To increase students’ understanding of probability values (p-values), Dr. Joni Torsella has them write original code to calculate it.
Associate Professor of Electrical Engineering and Computer Science, University of Cincinnati, OH
PhD in Biostatistics, BS in Mathematics
Joni Torsella, PhD, often found that students in her Probability and Statistics course (which she previously taught while in the Department of Engineering Education at UC) could easily apply theorems and functions to crunch numbers, but they did not always understand the “why” behind what they were doing. In particular, she found that the odds of their understanding the process behind probability values was rather low. “One of the things that’s really difficult to understand in statistics is p-value,” she explains. “Students can find a p-value, but they [often] don’t know what it means.”

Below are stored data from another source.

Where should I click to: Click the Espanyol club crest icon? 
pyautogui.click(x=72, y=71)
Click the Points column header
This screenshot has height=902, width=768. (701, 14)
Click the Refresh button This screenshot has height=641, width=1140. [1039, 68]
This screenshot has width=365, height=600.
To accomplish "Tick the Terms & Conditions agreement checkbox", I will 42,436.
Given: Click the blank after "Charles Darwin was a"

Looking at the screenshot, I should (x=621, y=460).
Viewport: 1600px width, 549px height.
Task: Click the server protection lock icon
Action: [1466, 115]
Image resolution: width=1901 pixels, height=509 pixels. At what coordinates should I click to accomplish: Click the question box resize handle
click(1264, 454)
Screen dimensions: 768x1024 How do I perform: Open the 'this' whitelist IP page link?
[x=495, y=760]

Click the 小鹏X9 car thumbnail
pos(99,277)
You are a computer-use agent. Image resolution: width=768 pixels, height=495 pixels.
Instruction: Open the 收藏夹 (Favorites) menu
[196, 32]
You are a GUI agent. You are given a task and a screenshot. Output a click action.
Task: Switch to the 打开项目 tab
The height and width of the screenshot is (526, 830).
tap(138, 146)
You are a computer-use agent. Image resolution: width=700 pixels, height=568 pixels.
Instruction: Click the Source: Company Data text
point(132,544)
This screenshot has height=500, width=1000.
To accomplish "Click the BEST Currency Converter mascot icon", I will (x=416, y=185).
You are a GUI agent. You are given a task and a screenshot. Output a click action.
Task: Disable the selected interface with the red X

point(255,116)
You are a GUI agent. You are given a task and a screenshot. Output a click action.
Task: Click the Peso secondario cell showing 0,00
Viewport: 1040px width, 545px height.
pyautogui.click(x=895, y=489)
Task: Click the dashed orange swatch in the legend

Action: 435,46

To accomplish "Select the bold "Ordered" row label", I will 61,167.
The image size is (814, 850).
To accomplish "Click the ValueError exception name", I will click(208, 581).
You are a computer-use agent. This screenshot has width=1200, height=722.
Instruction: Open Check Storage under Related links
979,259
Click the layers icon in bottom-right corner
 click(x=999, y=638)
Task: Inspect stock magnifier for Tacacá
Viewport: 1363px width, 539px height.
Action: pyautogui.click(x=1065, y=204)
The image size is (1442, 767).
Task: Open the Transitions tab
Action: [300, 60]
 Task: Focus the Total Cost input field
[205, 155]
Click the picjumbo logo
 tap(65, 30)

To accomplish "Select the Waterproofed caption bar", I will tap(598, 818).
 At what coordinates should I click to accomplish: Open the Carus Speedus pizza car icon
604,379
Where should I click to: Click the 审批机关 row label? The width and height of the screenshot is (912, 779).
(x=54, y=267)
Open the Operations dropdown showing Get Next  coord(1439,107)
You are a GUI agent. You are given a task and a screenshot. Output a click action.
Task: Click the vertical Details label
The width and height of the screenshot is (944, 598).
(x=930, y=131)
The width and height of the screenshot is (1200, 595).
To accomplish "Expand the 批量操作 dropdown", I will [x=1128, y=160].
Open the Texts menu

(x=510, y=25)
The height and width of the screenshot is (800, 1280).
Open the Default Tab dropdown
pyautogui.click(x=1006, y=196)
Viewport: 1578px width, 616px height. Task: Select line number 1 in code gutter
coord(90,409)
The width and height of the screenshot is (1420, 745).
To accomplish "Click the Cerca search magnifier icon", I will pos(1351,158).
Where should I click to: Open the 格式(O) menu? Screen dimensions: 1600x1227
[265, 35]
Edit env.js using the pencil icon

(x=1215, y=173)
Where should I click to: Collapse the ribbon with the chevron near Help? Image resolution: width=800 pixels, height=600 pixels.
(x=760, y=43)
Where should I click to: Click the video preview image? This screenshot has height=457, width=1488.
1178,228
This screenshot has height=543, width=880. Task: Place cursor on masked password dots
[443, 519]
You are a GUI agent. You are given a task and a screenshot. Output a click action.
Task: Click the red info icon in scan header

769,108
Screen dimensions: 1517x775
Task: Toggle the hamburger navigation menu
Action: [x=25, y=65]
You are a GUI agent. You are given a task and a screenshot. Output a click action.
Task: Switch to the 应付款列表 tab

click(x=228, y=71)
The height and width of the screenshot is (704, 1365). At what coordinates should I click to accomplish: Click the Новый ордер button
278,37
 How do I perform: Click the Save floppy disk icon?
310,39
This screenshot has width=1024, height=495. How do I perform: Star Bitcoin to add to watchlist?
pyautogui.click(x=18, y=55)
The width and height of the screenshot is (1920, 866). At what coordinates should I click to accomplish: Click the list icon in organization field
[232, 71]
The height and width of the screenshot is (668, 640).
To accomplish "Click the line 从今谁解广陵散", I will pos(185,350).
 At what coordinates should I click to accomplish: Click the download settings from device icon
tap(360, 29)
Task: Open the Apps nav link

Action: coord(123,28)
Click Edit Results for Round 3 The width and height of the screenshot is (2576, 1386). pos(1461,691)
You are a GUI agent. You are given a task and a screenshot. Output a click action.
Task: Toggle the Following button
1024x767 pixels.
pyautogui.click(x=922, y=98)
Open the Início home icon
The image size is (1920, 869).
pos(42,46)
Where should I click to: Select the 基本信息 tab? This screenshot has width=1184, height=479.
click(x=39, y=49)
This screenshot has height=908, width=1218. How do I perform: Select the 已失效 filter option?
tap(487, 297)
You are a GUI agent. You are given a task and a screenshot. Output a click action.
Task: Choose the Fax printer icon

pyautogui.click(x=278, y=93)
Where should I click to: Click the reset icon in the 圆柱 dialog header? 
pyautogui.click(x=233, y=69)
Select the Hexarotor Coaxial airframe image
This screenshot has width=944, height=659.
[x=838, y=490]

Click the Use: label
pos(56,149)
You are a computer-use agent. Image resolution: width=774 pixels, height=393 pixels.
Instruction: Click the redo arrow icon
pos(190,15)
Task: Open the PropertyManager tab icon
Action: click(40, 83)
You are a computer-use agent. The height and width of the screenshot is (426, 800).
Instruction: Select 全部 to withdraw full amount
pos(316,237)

The solution, she says, came to her “kind of by accident” when another professor in the Engineering Education Department at the University of Cincinnati introduced her to MATLAB. The software, developed by MathWorks, translates large amounts of data into visually appealing formats, Torsella says. Her curiosity was piqued immediately.
Upon further investigation, Torsella realized that students could use this technology to write their own original code to calculate a p-value. She requires them to build the functions themselves to produce the same result they would get with the aid of a calculator. Below, she shares her tips for putting this activity into action.
Stats need to be accessible—and applicable
Statistics is a fairly easy class for engineering students, but they need to be able to apply the knowledge in a practical manner that develops their technical skills.
Writing code can deepen understanding
Requiring engineering students to write computer code forces them to think more deeply, since they are building something that shows the significance of their results.
“By programming the p-value, you really have to understand why you’re doing it. You learn why it exists.”— Joni Torsella, PhD
Course description: An introduction to basic statistical concepts and techniques with an emphasis on application to engineering. Topics include probability theory, binomial and normal distributions, descriptive statistics, and confidence intervals and hypothesis tests.
See resources shared by Joni Torsella, PhDSee materials
Engineering and the p-value
By the time students enroll in Torsella’s class, they already have an introductory knowledge of MATLAB and have used it in previous classes. In this class, however, they will need to write programs from scratch and reverse engineer some built-in functions to calculate a distribution or the p-value. In addition to learning statistics concepts, this adds another layer of complexity. However, this is hardly off-putting for most students. “The thing about engineering students is that they love to solve problems,” explains Torsella.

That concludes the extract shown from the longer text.